**WORK ORDER**
Print each line once more, unchanged, from the line holding "The height and width of the screenshot is (490, 1312)." to the end of the listing below.

**DATASET ENTRIES**
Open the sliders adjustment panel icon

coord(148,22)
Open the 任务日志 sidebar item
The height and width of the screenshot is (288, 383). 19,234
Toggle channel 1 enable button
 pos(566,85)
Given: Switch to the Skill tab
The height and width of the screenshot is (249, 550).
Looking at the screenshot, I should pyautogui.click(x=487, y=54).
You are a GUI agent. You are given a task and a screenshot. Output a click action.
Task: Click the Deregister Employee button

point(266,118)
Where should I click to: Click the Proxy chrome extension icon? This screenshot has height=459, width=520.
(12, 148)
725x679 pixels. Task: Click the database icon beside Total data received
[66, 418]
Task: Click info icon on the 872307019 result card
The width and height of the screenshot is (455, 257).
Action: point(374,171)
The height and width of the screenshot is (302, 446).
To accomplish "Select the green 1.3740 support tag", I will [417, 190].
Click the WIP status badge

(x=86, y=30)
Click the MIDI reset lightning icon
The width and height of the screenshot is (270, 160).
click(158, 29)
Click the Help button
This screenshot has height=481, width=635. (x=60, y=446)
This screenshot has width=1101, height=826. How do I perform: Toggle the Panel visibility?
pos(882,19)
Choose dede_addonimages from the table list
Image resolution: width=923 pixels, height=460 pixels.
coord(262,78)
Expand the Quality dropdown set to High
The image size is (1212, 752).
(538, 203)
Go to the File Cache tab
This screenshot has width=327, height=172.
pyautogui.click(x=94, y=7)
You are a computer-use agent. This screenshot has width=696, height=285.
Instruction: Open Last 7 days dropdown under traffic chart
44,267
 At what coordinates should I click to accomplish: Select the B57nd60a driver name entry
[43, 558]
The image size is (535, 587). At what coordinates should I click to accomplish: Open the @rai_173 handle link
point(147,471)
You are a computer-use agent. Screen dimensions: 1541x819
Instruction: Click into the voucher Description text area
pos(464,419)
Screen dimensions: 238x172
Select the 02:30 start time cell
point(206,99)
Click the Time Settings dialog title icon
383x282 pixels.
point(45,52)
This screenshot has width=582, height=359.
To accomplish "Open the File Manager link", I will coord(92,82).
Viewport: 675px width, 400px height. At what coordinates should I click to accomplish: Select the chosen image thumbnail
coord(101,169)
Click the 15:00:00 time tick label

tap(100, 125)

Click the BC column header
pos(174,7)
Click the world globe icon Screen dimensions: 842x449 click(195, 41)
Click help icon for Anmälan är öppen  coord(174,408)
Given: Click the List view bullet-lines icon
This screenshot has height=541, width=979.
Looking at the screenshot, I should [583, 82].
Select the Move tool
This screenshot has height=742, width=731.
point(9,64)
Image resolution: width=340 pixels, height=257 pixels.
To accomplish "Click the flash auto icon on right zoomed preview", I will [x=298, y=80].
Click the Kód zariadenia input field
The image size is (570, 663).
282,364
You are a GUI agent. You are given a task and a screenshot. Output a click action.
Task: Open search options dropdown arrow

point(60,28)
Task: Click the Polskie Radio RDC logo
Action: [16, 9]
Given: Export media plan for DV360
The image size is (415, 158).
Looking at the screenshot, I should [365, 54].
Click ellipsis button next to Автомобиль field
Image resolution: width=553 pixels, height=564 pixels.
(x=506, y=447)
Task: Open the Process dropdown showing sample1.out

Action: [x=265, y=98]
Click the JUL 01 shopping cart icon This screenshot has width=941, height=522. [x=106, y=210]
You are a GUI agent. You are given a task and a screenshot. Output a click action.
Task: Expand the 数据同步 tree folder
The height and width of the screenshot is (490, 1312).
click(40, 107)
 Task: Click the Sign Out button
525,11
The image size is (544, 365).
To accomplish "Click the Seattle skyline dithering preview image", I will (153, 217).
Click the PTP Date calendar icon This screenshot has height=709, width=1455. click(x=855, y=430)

**RESPONSE BELOW**
The height and width of the screenshot is (490, 1312).
click(40, 107)
 Task: Click the Sign Out button
525,11
The image size is (544, 365).
To accomplish "Click the Seattle skyline dithering preview image", I will (153, 217).
Click the PTP Date calendar icon This screenshot has height=709, width=1455. click(x=855, y=430)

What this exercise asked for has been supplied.